Introduction: How to Clean and Polish Dirty Pennies (The Chemical Free Way)
Here's an Instructable on how to clean and polish your pennies and smashed pennies if they're dirty.
For all of you coin enthusiasts out there and elongated penny collectors, you will probably find this Instructable very helpful. I collect elongated pennies (you know, those penny smashing machines you see in museums and whatnot) however, after a while the pennies would start to lost their shine because of oxidation (in layman's terms: when the pennies are exposed to air, they lose their shine gradually)
I found out that you can restore the shine by rubbing a pencil eraser on the coin and therefore polishing it, however the process is long, hard, boring, and it kills your wrist.
The way I polish pennies uses the same concept, but is much more faster.
The pros and cons of this method are:
-No volatile chemicals/ fumes
-You could get a better shine with chemicals
-It would be faster with chemicals
When I write Instructables I put multiple pictures showing multiple steps on only one step, so be sure to look at all of the pictures.
Step 1: The Tools
Here is what you need to do this:
-A small vice
-A bunch of those cheap pencils you can get at the dollar store
-A small saw (like one you'd get on a multitool)
-Dirty, oxidized pennies just waiting to be polished
Step 2: Prepare the Tool You Will Use to Polish With
This step will show you how to prepare the drill so you can use it to polish the pennies.
Just look at the tags in all of the pictures so you know exactly what to do.
Basically what you're doing is using the eraser part of the pencil with the drill in lieu of a drill bit.
I would write all of the steps up here, but I find that it's annoying to keep looking up at the instructions and the down at the pictures, so I made it so it's easier to view the pictures and the instructions.
Step 3: Polishing Pennies
This step will show you how to polish the pennies.
A few notes though,
When polishing the pennies, make sure you're using the drill at full power and use little force when pressing down on the drill, but you still want to put some force into it while moving the drill around at the same time.
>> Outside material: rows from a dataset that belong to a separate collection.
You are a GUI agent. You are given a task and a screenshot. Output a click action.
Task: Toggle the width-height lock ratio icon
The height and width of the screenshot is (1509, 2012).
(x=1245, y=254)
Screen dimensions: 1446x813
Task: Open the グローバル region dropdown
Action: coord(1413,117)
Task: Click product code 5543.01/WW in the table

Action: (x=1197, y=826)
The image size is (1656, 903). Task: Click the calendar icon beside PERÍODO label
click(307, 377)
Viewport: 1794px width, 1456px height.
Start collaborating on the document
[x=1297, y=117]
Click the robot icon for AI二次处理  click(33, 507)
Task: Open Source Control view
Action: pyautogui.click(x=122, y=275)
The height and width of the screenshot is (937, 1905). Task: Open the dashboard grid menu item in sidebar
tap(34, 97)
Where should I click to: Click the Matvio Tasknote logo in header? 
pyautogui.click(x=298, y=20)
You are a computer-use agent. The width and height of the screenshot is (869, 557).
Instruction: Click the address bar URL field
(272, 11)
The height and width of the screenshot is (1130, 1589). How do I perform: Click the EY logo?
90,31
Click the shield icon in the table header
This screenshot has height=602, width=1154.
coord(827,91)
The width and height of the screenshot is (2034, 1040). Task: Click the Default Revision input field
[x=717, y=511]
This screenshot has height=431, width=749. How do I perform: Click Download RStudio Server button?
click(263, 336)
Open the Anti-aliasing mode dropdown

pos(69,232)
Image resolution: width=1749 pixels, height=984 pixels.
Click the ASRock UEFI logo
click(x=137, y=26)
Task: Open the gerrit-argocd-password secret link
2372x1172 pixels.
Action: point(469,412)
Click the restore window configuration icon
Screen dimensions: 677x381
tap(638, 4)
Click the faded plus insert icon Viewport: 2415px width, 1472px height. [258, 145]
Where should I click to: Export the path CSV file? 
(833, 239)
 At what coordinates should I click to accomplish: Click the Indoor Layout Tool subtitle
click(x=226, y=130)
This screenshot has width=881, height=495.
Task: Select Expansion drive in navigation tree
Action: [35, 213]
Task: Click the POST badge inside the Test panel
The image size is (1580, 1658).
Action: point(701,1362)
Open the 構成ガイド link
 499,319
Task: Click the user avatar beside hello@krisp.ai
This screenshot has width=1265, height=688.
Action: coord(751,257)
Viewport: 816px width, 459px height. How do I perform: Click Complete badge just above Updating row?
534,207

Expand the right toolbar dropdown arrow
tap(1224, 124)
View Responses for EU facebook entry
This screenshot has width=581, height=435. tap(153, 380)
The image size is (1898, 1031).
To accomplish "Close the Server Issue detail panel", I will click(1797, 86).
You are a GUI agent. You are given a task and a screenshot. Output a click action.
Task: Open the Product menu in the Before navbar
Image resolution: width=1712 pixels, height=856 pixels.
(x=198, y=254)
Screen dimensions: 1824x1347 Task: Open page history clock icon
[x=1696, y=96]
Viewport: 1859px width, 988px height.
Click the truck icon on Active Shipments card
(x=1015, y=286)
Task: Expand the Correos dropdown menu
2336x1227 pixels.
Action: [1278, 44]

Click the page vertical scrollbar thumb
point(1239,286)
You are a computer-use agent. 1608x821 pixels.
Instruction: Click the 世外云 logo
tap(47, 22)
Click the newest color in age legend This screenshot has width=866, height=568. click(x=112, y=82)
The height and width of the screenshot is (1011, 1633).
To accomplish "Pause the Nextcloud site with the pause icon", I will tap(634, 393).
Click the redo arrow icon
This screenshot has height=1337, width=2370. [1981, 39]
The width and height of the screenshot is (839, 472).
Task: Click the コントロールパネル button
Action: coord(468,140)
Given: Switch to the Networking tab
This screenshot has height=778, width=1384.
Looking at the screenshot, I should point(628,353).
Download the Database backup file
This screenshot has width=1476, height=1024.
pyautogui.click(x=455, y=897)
Continue to do this until it has the shine you desire.
Don't use the eraser bit to the point where it's almost completely worn out, the metal around the eraser could scratch the penny and ruin it.
Small nooks and crannies may be hard to to polish so here's the part where it's okay to use a little extra force when using the drill so you don't get any uneven spots.
And last but certainly not least, Be careful not to hit the sides of the vice securing your penny. It will wear down your eraser bit very quickly and you will have to make a new one. When you've polished the penny as much as you can when it's secured in the vice,remove it and turn it at a 90 degree angle so you can polish the rest of it.
If there still dark spots on the penny even after polishing it, it could be one of two reasons
1.The penny isn't evenly polished, go over the darkened area with the eraser bit again. If the dark areas are in small indents that you otherwise couldn't get by going at it head on, angle the eraser so that the edge is getting into those nooks and crannies on the penny.
2.This is for elongated pennies. If there are dark areas that are colored a dark grey, this is zinc, what pennies are mostly made of today. Unfortunately you can't do anything about that. If your elongated penny was minted before 1980, you won't have this problem.
And that's basically it! Repeat as necessary with your coin collection.
Enjoy your shiny penny!
Step 4: Polishing Elongated Pennies
Yes! You can polish elongated pennies too! The process is the same as the one in the previous however, you must take extra care in securing the penny in the vice since it's thinner, and again, pennies are made of copper, namely those minted before 1980, so they will bend even more easier than a normal penny.
Thanks for checking out my instructable! I hope you found this information helpful.